== WHAT YOU ARE ASKED TO DO ==
From the line containing "Task: Go to" down to the final entry below, restate each line word for word.

== RECORD EXCERPTS ==

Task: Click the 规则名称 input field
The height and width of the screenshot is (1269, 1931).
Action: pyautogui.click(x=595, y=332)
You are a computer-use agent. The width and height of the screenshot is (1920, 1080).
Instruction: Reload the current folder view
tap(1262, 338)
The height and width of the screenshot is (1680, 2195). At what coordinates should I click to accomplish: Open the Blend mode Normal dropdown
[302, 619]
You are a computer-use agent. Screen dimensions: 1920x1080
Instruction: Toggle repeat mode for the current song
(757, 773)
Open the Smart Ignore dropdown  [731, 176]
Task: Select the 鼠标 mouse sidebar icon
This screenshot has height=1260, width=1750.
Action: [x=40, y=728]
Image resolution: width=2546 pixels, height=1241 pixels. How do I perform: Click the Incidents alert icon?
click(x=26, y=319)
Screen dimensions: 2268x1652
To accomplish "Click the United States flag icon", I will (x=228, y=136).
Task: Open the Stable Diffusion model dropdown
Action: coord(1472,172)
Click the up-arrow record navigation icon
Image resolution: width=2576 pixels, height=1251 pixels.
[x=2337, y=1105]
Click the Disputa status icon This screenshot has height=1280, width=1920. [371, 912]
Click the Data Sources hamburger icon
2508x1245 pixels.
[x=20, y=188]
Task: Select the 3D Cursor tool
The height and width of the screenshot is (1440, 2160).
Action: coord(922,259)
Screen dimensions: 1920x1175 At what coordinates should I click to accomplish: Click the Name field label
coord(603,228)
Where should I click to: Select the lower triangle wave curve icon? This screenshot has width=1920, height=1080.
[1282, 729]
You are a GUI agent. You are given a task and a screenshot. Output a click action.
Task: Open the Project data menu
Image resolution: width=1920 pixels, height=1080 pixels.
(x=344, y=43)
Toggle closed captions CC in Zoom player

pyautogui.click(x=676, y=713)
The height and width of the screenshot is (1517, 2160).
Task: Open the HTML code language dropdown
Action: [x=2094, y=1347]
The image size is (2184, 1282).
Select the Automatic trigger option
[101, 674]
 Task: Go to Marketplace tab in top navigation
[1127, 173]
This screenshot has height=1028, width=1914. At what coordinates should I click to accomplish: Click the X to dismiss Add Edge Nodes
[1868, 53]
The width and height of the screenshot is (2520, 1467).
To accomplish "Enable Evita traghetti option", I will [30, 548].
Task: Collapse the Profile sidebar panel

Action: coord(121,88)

== EXERCISE OUTPUT ==
 Task: Go to Marketplace tab in top navigation
[1127, 173]
This screenshot has height=1028, width=1914. At what coordinates should I click to accomplish: Click the X to dismiss Add Edge Nodes
[1868, 53]
The width and height of the screenshot is (2520, 1467).
To accomplish "Enable Evita traghetti option", I will [30, 548].
Task: Collapse the Profile sidebar panel

Action: coord(121,88)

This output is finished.